Girls' Own War Stories is an Australian television documentary film, first broadcast by the Australian Broadcasting Corporation at 8.30 pm. on 21 April 2011.

== Premise ==
The documentary consists of interviews with various Australian women whose lives were changed during World War II by the necessity for women to take on jobs previously performed by men. Apart from directly replacing men on active service, many were new positions arising through the exigencies of war – production of war materiel, transcribing enemy communications, plotting ship and aircraft sightings, and so on, as well as the more traditional roles of nursing.
The policy of restricting female workers to homeland duties was relaxed as the war dragged on.

It also deals with changed modes of relaxation, as the cities became the province of young females: beach-going and dancing in particular – often, during the war with Japan, accompanied by well-dressed, well-paid and handsome American servicemen.

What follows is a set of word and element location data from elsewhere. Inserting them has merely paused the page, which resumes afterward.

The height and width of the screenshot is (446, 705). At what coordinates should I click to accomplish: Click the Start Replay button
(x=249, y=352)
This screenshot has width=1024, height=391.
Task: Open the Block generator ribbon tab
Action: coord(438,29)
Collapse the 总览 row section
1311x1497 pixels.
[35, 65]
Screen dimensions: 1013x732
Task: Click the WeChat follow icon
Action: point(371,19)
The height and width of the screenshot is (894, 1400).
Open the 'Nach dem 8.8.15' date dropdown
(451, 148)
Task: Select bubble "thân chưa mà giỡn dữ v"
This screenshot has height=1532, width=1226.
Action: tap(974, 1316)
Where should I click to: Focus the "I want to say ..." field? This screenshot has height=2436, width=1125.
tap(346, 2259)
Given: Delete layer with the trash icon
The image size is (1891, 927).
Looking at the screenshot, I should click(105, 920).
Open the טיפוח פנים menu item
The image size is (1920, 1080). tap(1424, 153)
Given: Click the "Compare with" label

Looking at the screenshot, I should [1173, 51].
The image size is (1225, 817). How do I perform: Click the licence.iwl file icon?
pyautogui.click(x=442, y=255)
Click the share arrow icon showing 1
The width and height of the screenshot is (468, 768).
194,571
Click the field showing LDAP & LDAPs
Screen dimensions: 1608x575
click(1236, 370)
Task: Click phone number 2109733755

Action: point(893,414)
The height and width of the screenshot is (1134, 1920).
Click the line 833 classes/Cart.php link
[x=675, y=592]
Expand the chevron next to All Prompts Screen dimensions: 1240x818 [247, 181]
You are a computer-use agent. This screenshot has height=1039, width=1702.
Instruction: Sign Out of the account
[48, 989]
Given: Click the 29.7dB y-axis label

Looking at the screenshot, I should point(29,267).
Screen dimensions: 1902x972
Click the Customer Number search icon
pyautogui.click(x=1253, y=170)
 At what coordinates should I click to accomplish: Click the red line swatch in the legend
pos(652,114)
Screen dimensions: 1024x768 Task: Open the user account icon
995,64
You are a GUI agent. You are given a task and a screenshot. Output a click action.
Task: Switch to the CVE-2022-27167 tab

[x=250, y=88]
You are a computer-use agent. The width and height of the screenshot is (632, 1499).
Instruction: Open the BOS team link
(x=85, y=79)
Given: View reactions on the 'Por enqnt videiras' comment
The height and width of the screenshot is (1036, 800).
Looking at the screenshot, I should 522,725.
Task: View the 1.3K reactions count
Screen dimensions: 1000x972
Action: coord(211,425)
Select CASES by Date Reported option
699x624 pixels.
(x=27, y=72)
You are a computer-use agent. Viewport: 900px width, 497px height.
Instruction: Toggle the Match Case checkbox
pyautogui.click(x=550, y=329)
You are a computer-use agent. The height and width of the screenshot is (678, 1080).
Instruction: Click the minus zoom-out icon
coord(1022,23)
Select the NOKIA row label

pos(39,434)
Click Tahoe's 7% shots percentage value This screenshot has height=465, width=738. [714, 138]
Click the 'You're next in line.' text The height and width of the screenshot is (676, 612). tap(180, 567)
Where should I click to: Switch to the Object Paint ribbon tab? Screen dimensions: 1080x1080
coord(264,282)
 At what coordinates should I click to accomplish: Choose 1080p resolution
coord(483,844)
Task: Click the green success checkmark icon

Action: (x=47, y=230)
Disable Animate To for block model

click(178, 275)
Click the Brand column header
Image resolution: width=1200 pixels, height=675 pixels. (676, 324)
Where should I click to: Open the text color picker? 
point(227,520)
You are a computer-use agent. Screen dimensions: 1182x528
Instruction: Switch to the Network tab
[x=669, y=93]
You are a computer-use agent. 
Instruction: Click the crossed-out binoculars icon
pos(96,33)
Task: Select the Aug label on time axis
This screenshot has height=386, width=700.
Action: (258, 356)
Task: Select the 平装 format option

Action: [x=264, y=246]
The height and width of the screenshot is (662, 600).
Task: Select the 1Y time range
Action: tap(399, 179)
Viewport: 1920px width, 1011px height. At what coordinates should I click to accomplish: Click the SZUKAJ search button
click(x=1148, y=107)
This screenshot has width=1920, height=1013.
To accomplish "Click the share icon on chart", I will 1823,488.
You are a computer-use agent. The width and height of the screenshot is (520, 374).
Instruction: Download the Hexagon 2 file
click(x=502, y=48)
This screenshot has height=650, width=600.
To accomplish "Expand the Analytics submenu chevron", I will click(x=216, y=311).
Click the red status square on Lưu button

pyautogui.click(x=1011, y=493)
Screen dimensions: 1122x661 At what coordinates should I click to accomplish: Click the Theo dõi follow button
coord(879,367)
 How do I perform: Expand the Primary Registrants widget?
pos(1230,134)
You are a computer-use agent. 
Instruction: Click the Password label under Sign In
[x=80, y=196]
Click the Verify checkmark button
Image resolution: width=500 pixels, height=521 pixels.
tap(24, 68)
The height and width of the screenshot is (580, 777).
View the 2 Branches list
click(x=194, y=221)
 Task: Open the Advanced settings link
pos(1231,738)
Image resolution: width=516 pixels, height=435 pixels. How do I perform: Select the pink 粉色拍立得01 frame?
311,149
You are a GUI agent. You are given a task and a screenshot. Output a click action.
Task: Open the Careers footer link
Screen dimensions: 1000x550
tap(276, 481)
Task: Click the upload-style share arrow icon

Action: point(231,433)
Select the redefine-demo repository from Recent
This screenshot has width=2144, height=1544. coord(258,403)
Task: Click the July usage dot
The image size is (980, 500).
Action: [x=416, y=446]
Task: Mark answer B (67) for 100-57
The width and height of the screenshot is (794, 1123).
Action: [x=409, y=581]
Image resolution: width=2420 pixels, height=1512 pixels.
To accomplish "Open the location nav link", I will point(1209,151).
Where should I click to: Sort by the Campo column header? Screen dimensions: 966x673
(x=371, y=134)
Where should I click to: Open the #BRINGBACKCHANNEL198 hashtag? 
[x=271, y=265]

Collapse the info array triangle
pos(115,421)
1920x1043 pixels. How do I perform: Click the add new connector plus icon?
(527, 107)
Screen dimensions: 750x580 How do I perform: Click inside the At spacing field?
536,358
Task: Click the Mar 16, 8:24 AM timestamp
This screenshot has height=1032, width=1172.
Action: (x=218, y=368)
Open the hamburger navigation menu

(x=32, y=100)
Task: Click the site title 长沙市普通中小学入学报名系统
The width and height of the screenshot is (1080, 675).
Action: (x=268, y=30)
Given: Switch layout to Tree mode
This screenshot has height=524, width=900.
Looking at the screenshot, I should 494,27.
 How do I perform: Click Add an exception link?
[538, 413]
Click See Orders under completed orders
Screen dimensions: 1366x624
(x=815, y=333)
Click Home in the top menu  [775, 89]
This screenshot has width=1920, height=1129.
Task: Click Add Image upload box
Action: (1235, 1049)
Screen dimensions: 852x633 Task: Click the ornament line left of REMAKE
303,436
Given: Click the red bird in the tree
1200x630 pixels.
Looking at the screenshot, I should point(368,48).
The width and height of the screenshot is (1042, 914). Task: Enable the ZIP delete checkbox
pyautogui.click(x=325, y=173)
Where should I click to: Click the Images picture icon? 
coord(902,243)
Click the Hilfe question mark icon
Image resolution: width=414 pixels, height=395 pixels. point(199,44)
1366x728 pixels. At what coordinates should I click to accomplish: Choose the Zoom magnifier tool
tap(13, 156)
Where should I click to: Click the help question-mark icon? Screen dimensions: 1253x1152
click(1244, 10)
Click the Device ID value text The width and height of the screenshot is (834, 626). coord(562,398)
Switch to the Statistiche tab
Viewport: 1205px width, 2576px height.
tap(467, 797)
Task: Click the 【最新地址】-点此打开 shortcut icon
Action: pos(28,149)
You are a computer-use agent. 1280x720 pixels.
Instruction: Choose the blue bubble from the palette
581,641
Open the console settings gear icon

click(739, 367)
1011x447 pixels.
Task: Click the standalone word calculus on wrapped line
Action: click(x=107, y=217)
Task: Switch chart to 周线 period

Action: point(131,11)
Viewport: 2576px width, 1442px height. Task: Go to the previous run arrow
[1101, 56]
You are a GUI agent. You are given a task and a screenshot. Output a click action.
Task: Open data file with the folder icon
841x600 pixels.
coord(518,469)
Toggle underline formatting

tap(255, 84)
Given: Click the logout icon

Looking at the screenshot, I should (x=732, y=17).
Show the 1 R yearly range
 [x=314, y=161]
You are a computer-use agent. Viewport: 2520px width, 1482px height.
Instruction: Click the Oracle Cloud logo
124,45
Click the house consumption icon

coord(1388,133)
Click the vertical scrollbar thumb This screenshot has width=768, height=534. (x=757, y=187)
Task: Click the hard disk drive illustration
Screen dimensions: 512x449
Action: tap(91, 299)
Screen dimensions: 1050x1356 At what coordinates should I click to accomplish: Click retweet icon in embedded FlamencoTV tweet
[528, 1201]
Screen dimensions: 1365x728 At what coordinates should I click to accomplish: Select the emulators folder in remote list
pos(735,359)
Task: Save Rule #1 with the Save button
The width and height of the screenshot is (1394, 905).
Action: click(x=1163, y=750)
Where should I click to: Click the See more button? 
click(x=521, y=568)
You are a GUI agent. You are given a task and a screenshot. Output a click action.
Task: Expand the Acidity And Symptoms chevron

The interviewees' words are punctuated by contemporary film clips, including much privately owned, previously unreleased, footage contributed by the Cottee family. Assoc. Professor Melanie Oppenheimer and Dr Hera Cook served as historical consultants.

==Home media==
The ABC published the film on DVD (Region 4, 16:9 format, CC, 70 mins).

==Reviews==
"Girls' Own War Stories is a lively and engaging documentary and the women whose stories it tells are witty, articulate and reflective. The film could be well utilised in Humanities (History) and in any units focusing on gender roles, Australian cultural identity, war and social change. It would be appropriate for all levels of secondary school, particularly middle to senior."